Autoimmunity in aged mice. Occurrence of autoagglutinating factors in the blood of aged mice with medium and long life-spans

Abstract

Studies of mice with medium and long life-spans were undertaken to determine whether the autoantibodies that occur in disease and in aging are due to a common underlying cause or to separate mechanisms. Results were obtained using untreated and trypsinized syngeneic red blood cells (RBC) to detect anti-RBC autoantibodies in the plasma of aged mice. The occurrence of these autoantibodies in mice appears to be independent of strain, average life-span, and rearing conditions and their appearance in mice free of autoimmune diseases suggests that they are not associated exclusively with such diseases. However, the frequency of mice with autoantibodies increases with advancing age and tends to be higher in females.
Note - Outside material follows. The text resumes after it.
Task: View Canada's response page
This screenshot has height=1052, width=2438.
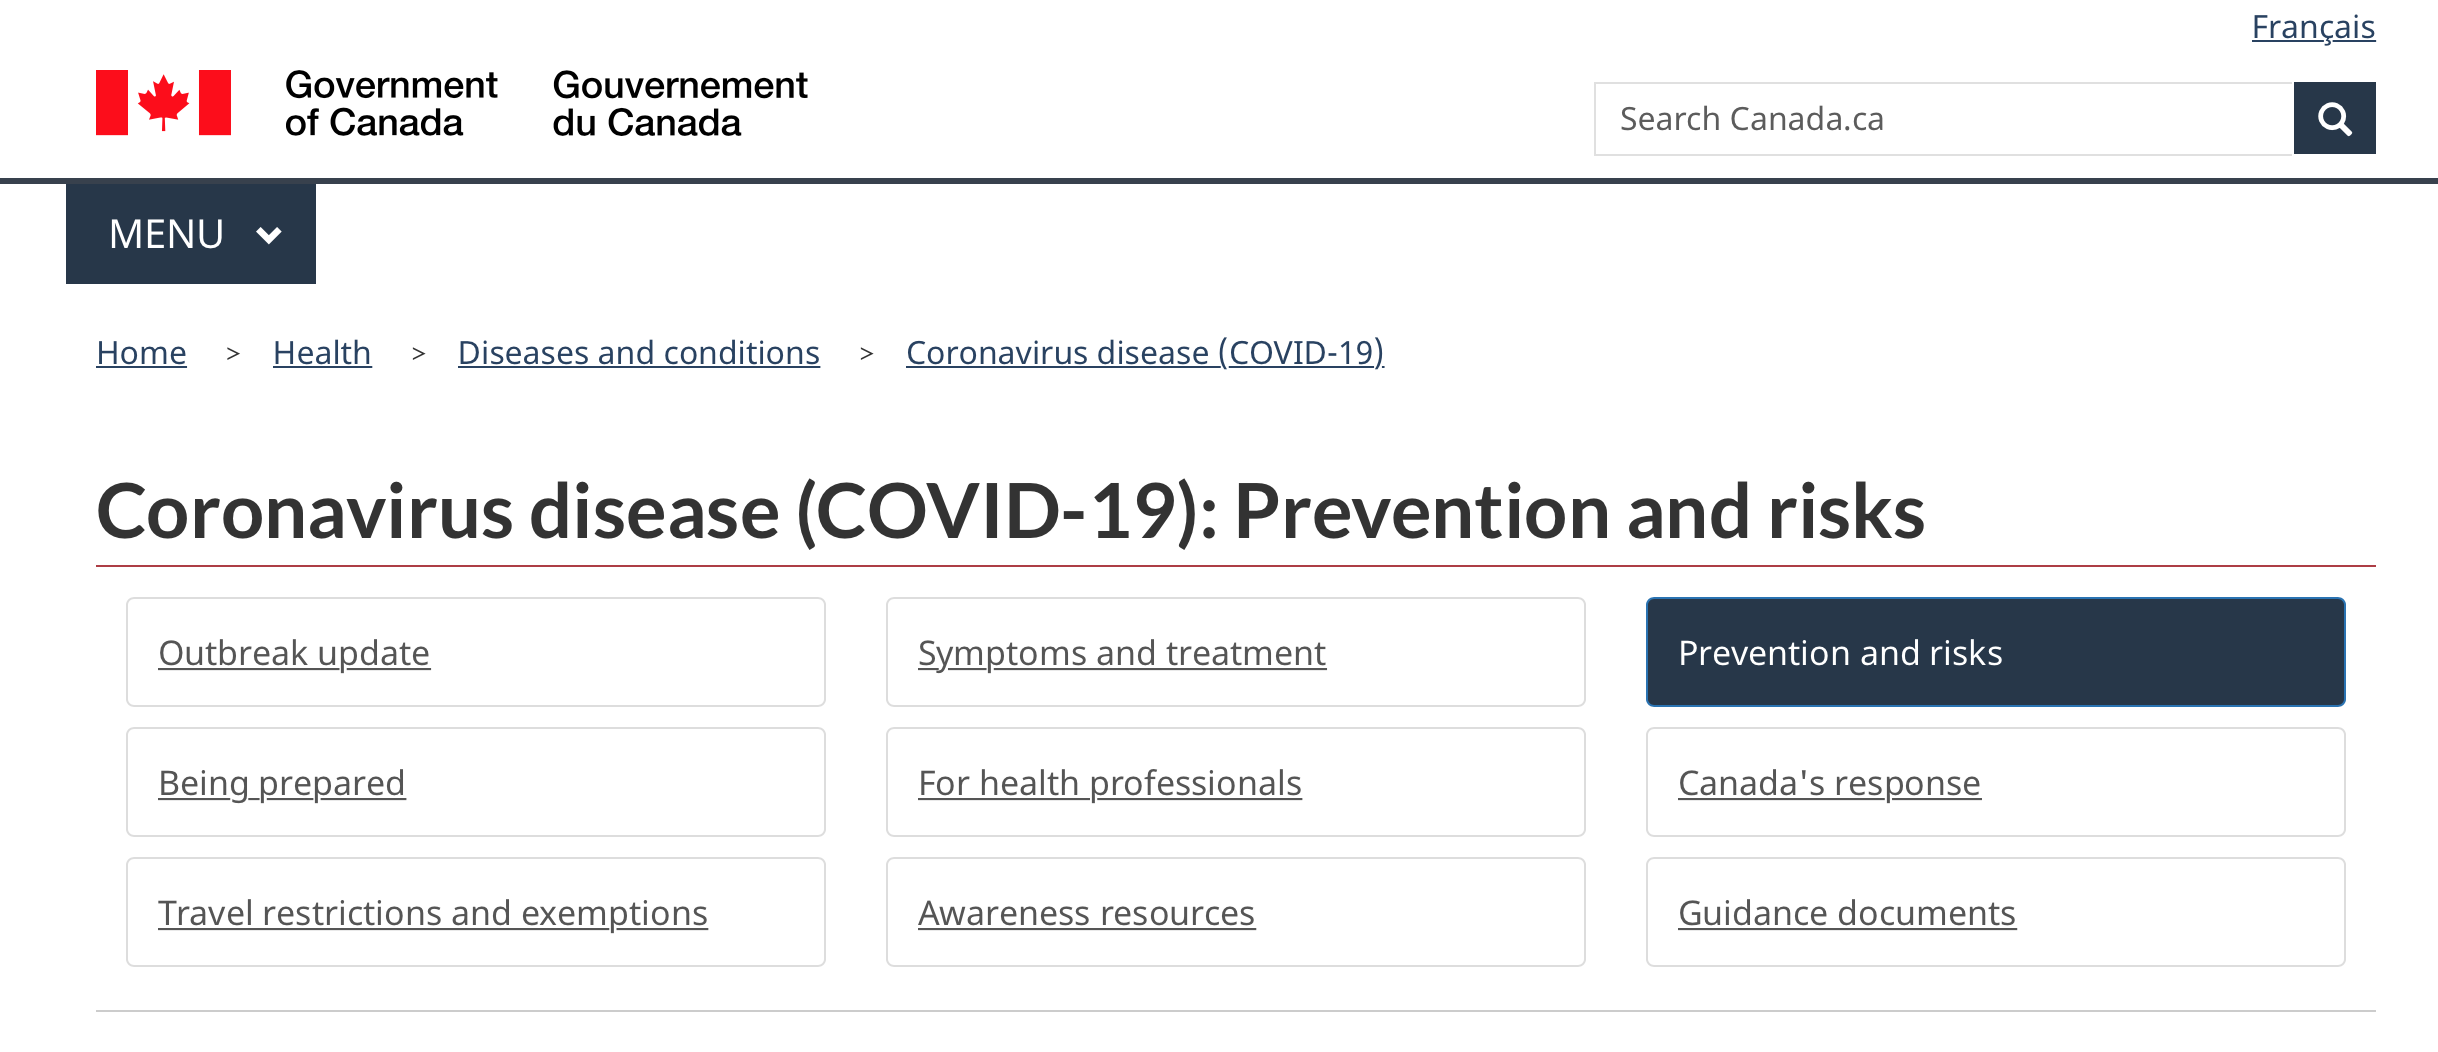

These autoantibodies are distinct from natural heteroantibodies, but they are reactive against RBC from other mouse strains. Their activity is temperature sensitive, to the extent that they are more reactive at 22°C than at 37°C. Their striking affinity for trypsinized RBC suggests that their activity may be against inaccessible, nonpeptidic determinants, most likely of carbohydrate moiety. The autoantibodies are primarily IgM immunoglobulins, and in some cases they can be IgA immunoglobulins. RBC from young and old mice show the same immunogenic potential, so changes in the RBC due to somatic variations are unlikely to be the cause for their origin. The possible origin and significance of these autoantibodies are discussed in the light of current evidence.